> [WORK INSTRUCTION]
Scan the data below for lines containing the string "agent" and give only how many there are.

> [DATA RECORDS]
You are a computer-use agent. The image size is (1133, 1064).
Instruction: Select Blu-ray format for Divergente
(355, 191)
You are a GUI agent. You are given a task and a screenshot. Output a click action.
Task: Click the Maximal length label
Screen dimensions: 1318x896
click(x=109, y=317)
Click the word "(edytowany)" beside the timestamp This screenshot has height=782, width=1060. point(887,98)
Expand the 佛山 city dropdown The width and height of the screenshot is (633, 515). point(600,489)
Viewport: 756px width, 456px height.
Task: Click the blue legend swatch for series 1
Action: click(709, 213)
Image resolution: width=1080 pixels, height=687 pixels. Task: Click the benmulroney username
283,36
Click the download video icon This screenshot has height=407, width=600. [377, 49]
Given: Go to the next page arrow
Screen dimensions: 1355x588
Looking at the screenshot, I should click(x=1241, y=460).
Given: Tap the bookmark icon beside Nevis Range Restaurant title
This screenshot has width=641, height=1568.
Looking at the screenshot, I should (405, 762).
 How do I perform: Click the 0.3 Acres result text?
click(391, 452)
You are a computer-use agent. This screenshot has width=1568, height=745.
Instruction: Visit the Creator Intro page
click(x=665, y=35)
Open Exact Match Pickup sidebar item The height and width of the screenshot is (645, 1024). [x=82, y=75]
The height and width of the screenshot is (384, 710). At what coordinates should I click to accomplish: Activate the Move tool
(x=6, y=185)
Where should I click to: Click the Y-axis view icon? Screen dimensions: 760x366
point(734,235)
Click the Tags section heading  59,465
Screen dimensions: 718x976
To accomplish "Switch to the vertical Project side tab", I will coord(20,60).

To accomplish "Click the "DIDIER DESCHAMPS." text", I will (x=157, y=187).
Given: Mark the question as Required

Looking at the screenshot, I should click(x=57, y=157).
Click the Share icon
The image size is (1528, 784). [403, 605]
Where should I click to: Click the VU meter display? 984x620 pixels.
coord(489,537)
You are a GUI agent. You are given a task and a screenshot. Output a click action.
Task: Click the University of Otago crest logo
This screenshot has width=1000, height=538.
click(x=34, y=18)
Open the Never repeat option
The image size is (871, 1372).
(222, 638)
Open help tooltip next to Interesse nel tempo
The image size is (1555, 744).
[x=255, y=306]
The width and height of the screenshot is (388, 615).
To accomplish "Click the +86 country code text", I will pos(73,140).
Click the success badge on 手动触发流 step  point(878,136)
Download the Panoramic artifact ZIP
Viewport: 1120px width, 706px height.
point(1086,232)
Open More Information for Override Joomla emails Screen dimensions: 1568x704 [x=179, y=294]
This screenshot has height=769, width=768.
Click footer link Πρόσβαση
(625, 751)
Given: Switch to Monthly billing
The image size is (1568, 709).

> [TASK ANSWER]
4